___ DATASET CONTENT ___

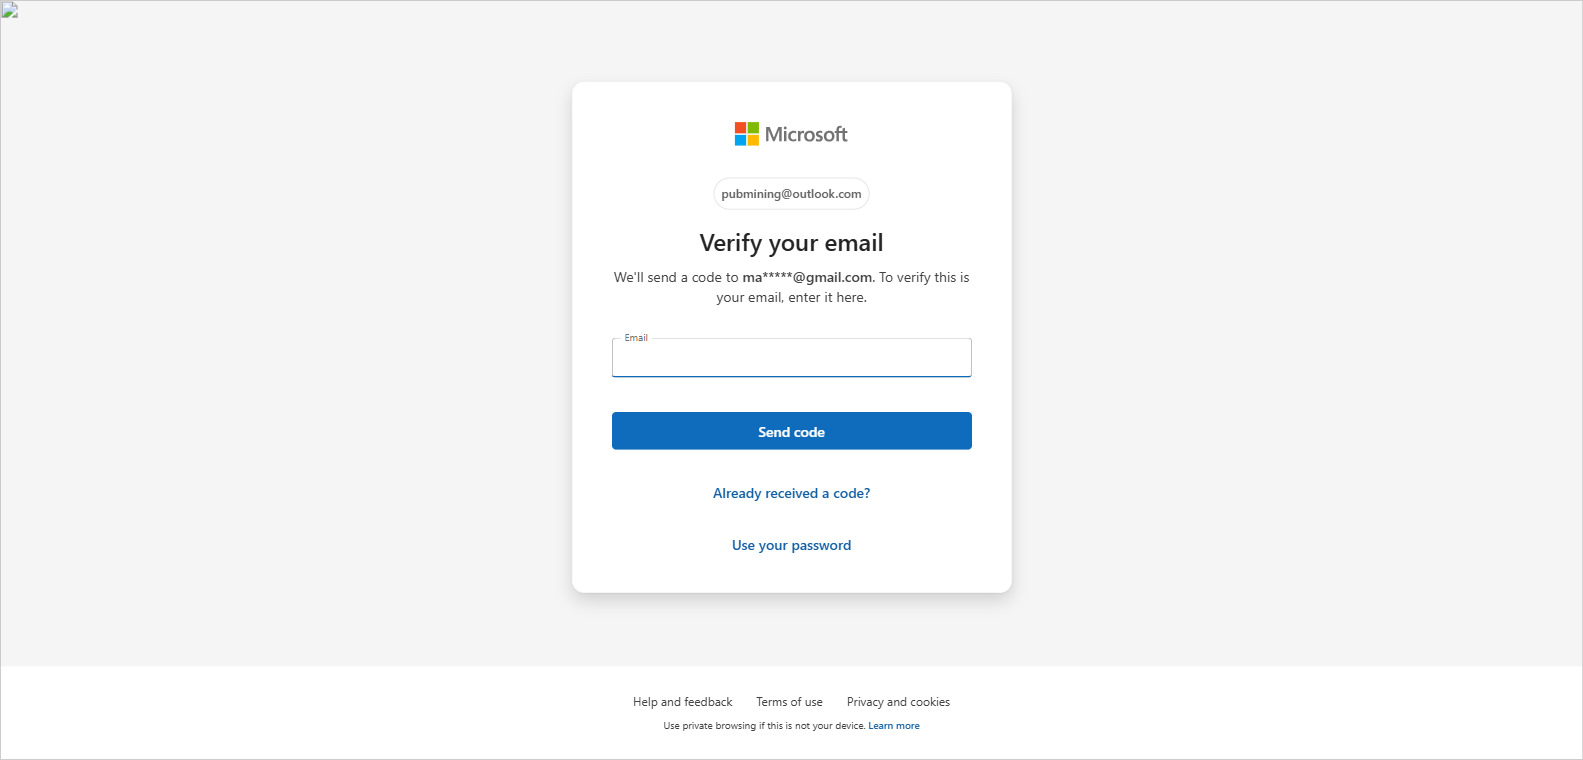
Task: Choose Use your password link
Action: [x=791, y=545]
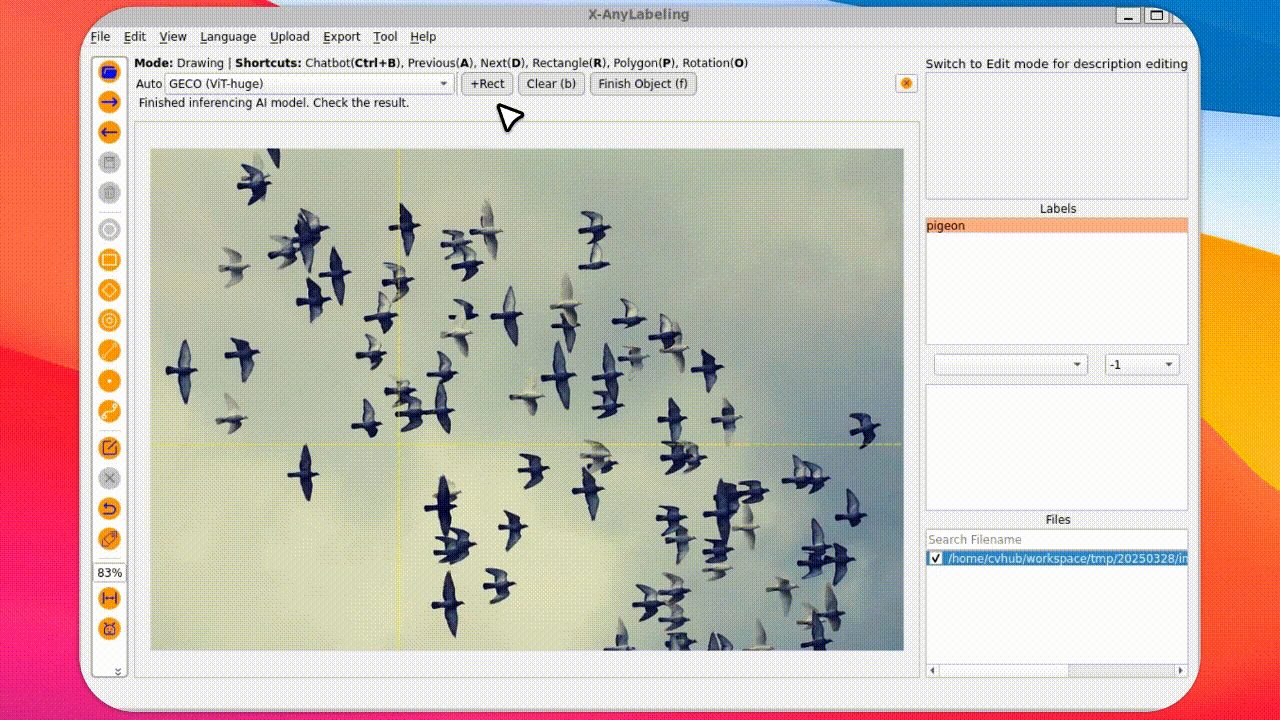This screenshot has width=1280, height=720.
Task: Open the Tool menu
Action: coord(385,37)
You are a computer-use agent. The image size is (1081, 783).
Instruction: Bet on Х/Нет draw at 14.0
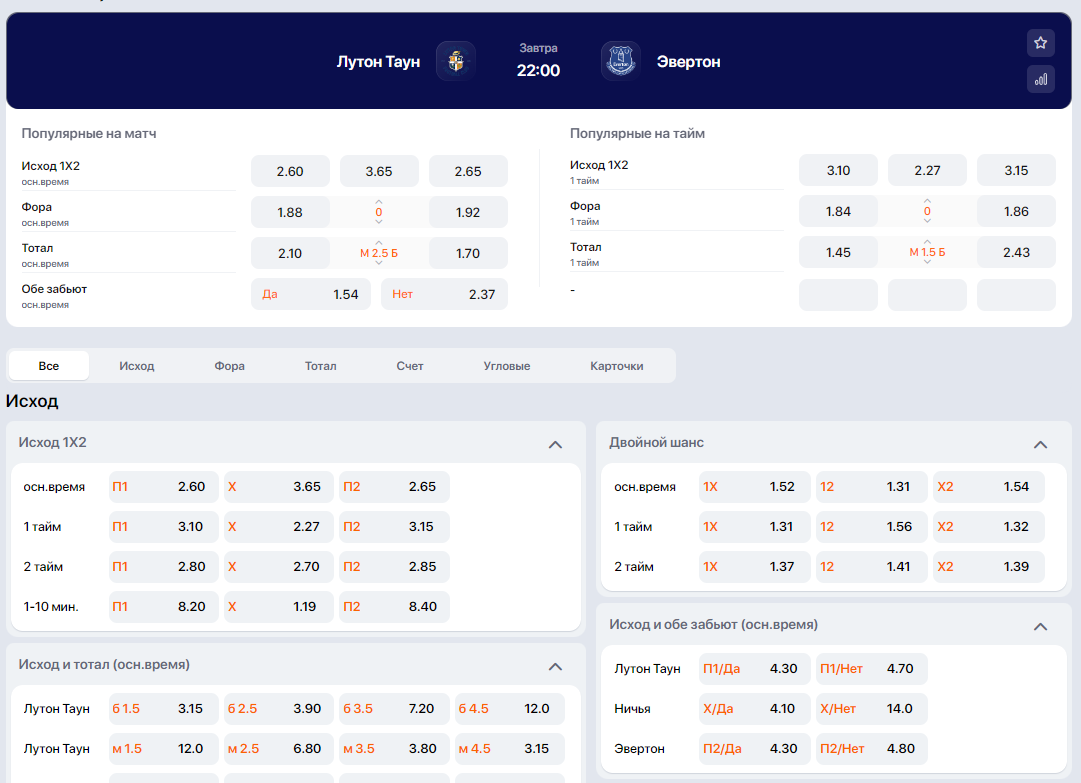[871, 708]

___

#### [PROBLEM TO WORK ON]
Every line from the one that contains "You are a computer-use" through the end of the records above is to be reproduced exactly; no picture goes in the copy.

#### [RESULT OF THE EXERCISE]
You are a computer-use agent. The image size is (1081, 783).
Instruction: Bet on Х/Нет draw at 14.0
[871, 708]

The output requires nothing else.